Jennifer Nowak's first English teaching adventure in Bolivia was in 2011. The month she spent teaching tour guides there had such an impact on her that this year, she decided to take Mount Royal's ACE TESOL Certificate, an introductory program for those interested in teaching English to adults, and then to return to Bolivia for a longer stay.
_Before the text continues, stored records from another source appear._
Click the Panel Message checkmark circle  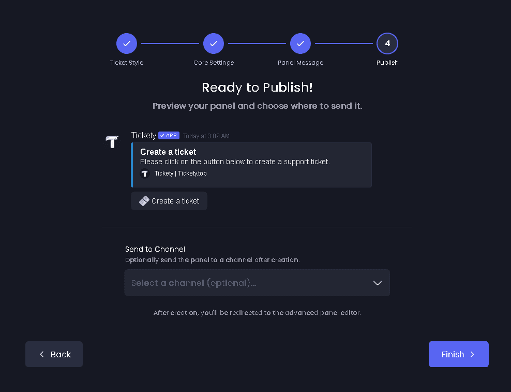click(300, 43)
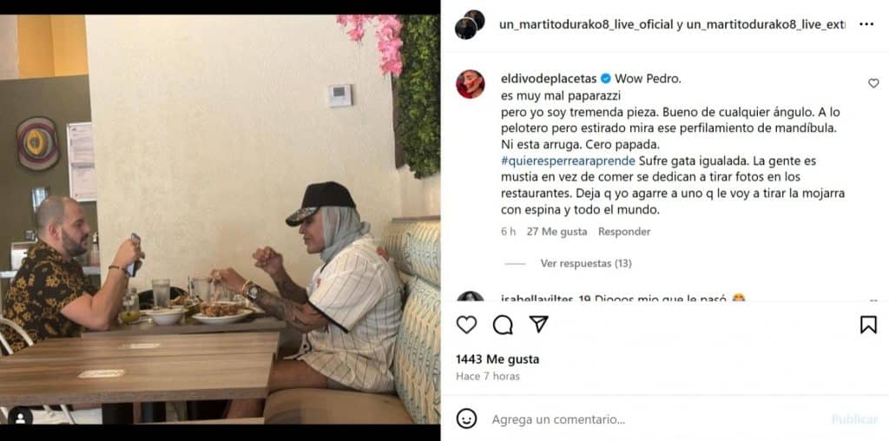Click Responder under the comment

click(x=624, y=232)
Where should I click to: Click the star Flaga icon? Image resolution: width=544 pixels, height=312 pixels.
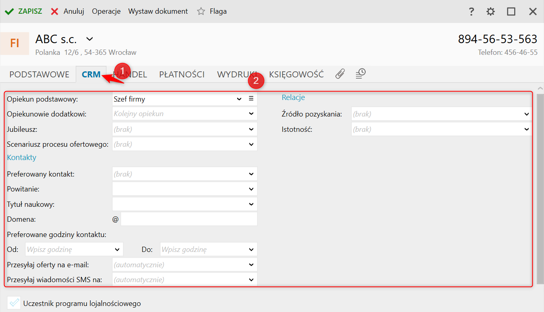click(x=201, y=11)
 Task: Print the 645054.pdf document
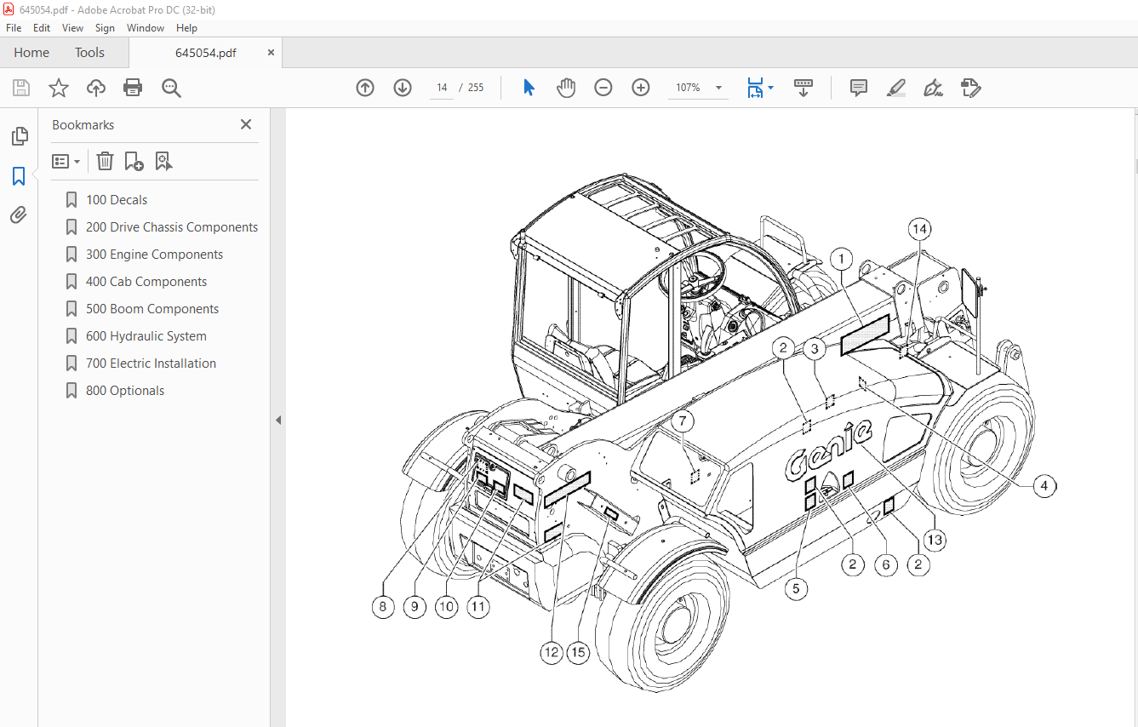(x=133, y=88)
Both years, the program was coordinated by Cathie Aalders-Taylor, also a graduate of the ACE TESOL Certificate at Mount Royal. Jennifer and the other Canadian volunteers went to Rurrenabaque, "a small, relatively undeveloped town at the edge of the Amazon jungle and pampas" and "a jumping off point for tourists who want to visit these areas." Their goal was to help local people involved in the tourism industry to improve their language skills. Here is what Jennifer had to say about her initial impressions of Rurre:

"The flight from La Paz to Rurre is very exciting and impressive. It takes 45 minutes to drop from 4000 meters to 200 meters. On the way, the plane travels so closely to a snow-covered peak, you feel you can reach out and touch it. The scenery changes dramatically to verdant jungle-covered mountains as one approaches Rurre. The plane must descend so rapidly to land that you can see out the cockpit window from your seat at the back."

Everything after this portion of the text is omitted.